A short hop to Hackney Wick and you’ll find All My Friends, a warehouse-sized rebuttal to the idea that listening bars have to be small to work. The scale is bigger, the ceiling higher, but the focus is still on the sound. The system here has to do more—fill the room without losing intimacy—and it manages it with surprising grace. You might come for a meal first—the kitchen puts out dishes with the same care the selectors put into their sets—and stay for the way the night unfolds. The record store corner is a dangerous little trap for anyone with a collector’s habit; more than one night has ended with me leaving under one arm a bottle of something natural and under the other a record I hadn’t planned to buy.

Then there’s Next Door Records in Shepherd’s Bush, which wears its hybrid identity with ease. By day, it’s a record shop and café—you can stop in for a coffee and leave with a second-hand pressing of a Donny Hathaway live album. By night, it’s a listening bar with a wine list that leans natural and a DJ booth built into the flow of the space. There’s no theatrical moment where the shop “becomes” the bar—it just shifts, slowly, as the light changes outside. If you’re there for both halves of the day, it’s like watching a time-lapse of a flower opening.

These venues aren’t competing in the same lane. They’re points on a spectrum of listening culture—Jumbi’s celebratory energy, Behind This Wall’s precision, Little Fires’ intimacy, All My Friends’ scale, Next Door Records’ easy hybridity. What ties them together is intent. In all of them, the sound system isn’t decoration—it’s the spine. The drinks, the lighting, the furniture, even the way the room is laid out, all bend towards the same purpose: to make you want to stay, and to make the music worth staying for.

It’s tempting to romanticise this as something uniquely London, but the truth is these rooms belong to a global tradition. Tokyo’s jazz-kissas, New York’s loft parties, Berlin’s audiophile bars—they all echo here, translated into the city’s own dialect. The difference in London is the sheer density; you could plot a route across a single night that hits three or four of these spaces without crossing the river.

What’s more, they’ve learned how to adapt to the rhythms of the city.

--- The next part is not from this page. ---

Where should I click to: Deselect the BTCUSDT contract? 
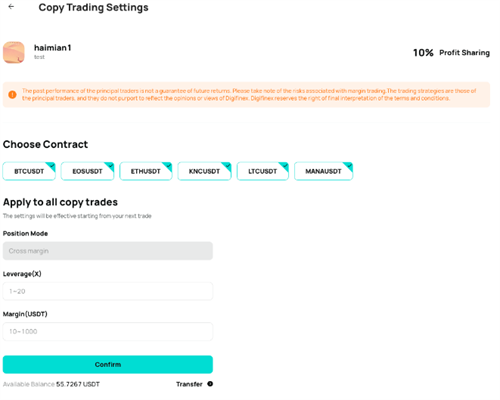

Some open early, catching the morning crowd for coffee before slipping into evening mode. Others hold their energy until the sun goes down, making the most of London’s elastic concept of “closing time.” Many blur the line between bar and restaurant, between shop and venue, between social space and private listening room. That fluidity means they survive in a city where rents are high, audiences are fickle, and music alone rarely pays the bills.

Spend enough nights in these rooms and you start to notice the small rituals. The selector’s nod to the bartender before the next track drops. The way a group will arrive mid-set, stay for one drink, and then realise it’s been three hours. The conversations that start with “What’s this record?” and end with two people swapping numbers. These are the details that make the scene more than just a list of places—they make it a network, a community held together by shared sound.

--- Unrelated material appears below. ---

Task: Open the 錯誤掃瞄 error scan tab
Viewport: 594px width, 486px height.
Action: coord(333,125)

Of course, none of this matters if the music isn’t good. But in these rooms, it almost always is. That’s partly down to the systems—well-maintained, often custom-built—but mostly down to the people choosing what to play. They’re not chasing trends; they’re building arcs, telling stories, sometimes introducing you to something you didn’t know you needed. And when that moment lands—when the track you’ve never heard before feels like it’s been waiting for you—it’s hard not to feel grateful the room exists.